# New Member: MY12 Holden Cruze SRi ZRT



## kon.akca (Feb 15, 2012)

Hi All,Just bought a MY12 Series2 Holden Cruz SRi ZRT Pack in "Perfect Blue".









20" G2 Wheels, Lowering Kit & 3M Tints are the extras I believe.
Also one thing I noticed at the dealer was that none of the other SRi's had leather trim with cloth insert where as mine does (?)

Just wondering if any one knows where I can find bolt on mods or even info on how to start getting some more power! i.e. boost controller etc.

Cheers,
Kon


----------



## CHEVYCRUZE RS (Mar 29, 2011)

wow, that thang is beautiful!!!!


----------



## kon.akca (Feb 15, 2012)

Thanks mate


----------



## TGrayEco (Feb 25, 2011)

That's nice! I really like that color and those wheels are sweet!

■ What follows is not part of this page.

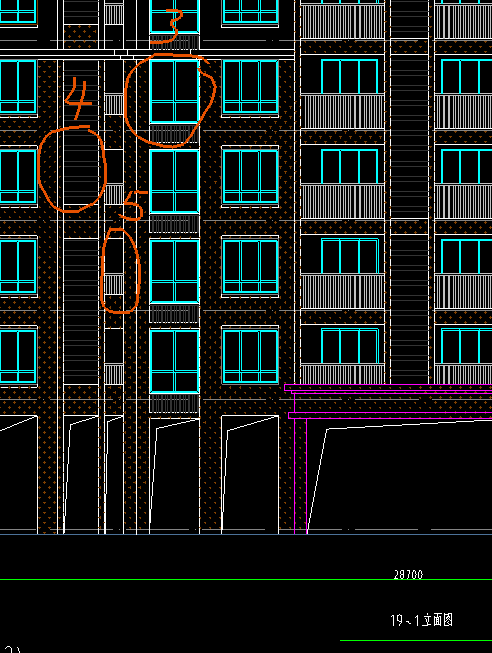Viewport: 492px width, 653px height.
Task: Select the dark vertical shaft between the right balconies
Action: click(409, 192)
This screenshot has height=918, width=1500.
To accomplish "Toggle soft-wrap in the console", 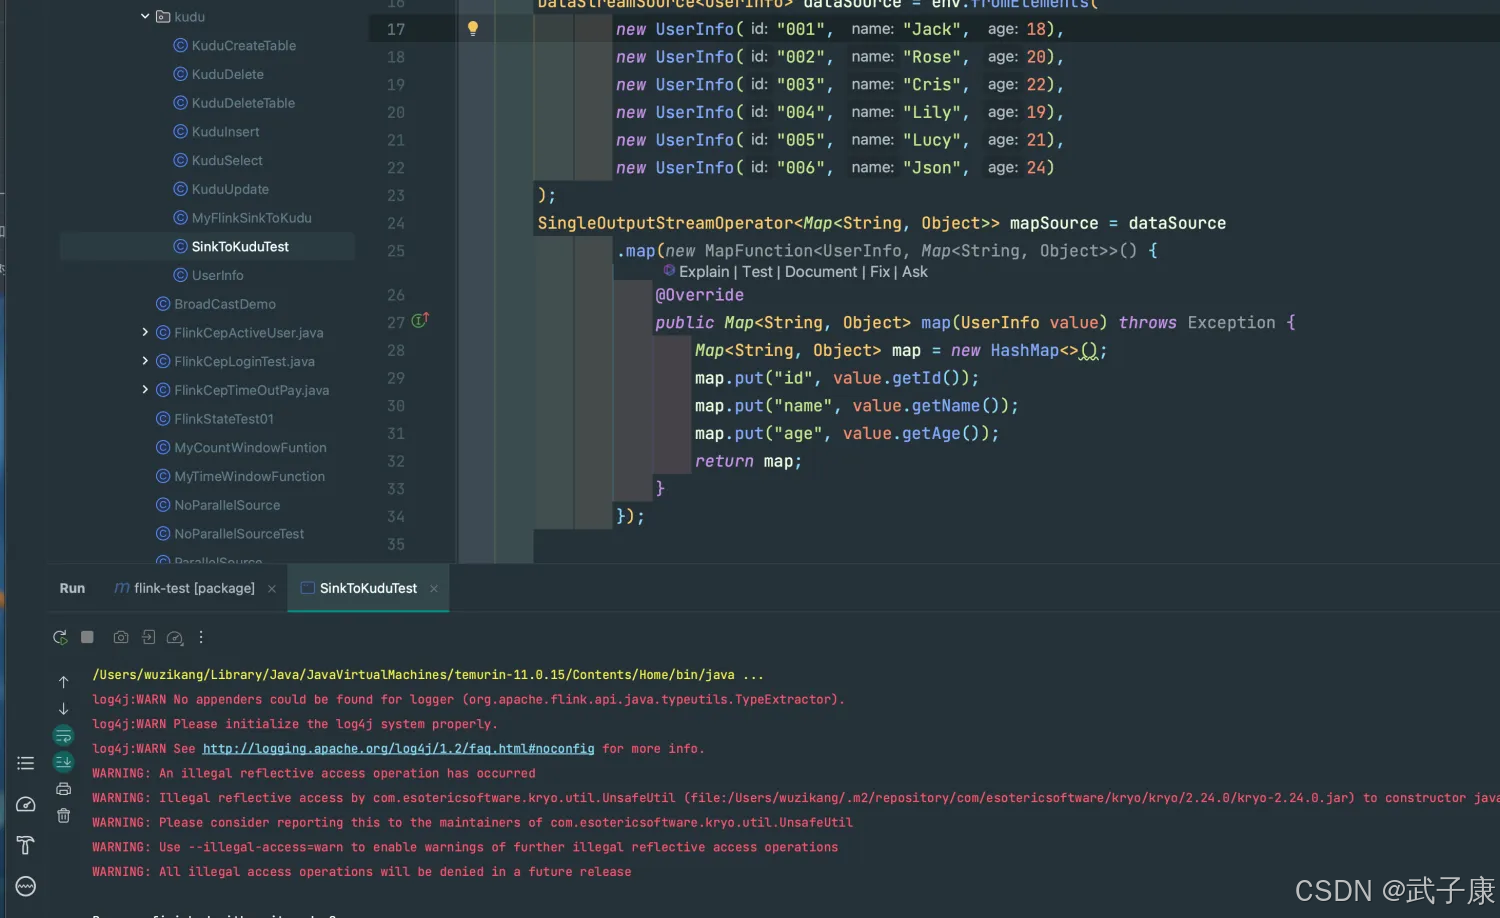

Sent from my DROID X2 using AutoGuide.com App


----------



## Patman (May 7, 2011)

Sweet car! The steering wheel is on the wrong side(for America)!! LOL Where do you get wheels like that?


----------



## kon.akca (Feb 15, 2012)

The wheels were part of the ZRT pack but I've found them online @ Holden, Ford Wheels & Tyres | Nuts & Spacers | Sydney & Online

The colour is "Perfect Blue" and its a tribute colour to Peter Brock. A Holden Racing Legend.

And yes, we spell it "colour" not "color" lol
Not to mention the steering wheel in on the right side... as in not the wrong side...


----------



## Camcruse (Oct 4, 2011)

kon.akca said:


> Hi All,Just bought a MY12 Series2 Holden Cruz SRi ZRT Pack in "Perfect Blue".
> 
> View attachment 3664
> 
> ...


Great looking Cruze, but I'm willing to bet some serious money that you go through a number of blow outs within the first year. Those tires are way to low profile.

And what's up with the steering wheel on the right side...LOL


----------



## Way2blaK (Jan 18, 2012)

Camcruse said:


> Great looking Cruze, but I'm willing to bet some serious money that you go through a number of blow outs within the first year. Those tires are way to low profile.
> 
> And what's up with the steering wheel on the right side...LOL



lolz ummm its ment to be on the right side


----------



## perlionex (Mar 10, 2011)

I've always wanted to import the Holden Cruze SRI front bumper and grill.


----------



## iKermit (Dec 13, 2010)

Wow love the blue... Holy crap BRB moving there.



perlionex said:


> I've always wanted to import the Holden Cruze SRI front bumper and grill.


The grill is on ebay lol. Do not know about the bumper.


----------



## dragnframe (May 27, 2011)

Is this who you bought the car from and then photoshopped a license plate on.
Images Photo Gallery


----------



## kon.akca (Feb 15, 2012)

haha thats the one
heres a real photo since bringing it home...








i've since not bothered with mods etc. as i'll probably be trading in next year before i get close to the 50k km mark so wont waste my hard earned.
Attention has been turned to the barina parked behind the cruze as it'll probably be with me a lot longer and its the daily driver (mine) while cruze is for family purposes (wife & kids)...

Problem is NO ONE MAKES ANY BITS FOR THE TM BARINA YET!!!


----------



## SlvrECObullet (Feb 21, 2012)

I want your CRUZE Kon. that is awesome. looks way better than the american cruze... I would move to Australia to have that car. (been there once and loved it). But maybe i'll just import one. or at least wish of importing.


----------



## Mick (Dec 31, 2011)

All _________ cars look better then their us counter parts. 

Take most Japanese cars. What's funny is when they're American makes like the Cruze. I saw a focus in China that looked 100 times better then the one here. And if my mind serves me well, I think it was all wheel drive.

This is probably the sexiest one I've seen so far. It's amazing how rims magnify the look of the Cruze. I'm starting to think rims will be moving up in the priority list.


----------



## CHEVYCRUZE RS (Mar 29, 2011)

I love this car! So classy....and the SRI-V package.....is for sure worth it. RS in North America is alright, nothing crazy i'd say!


----------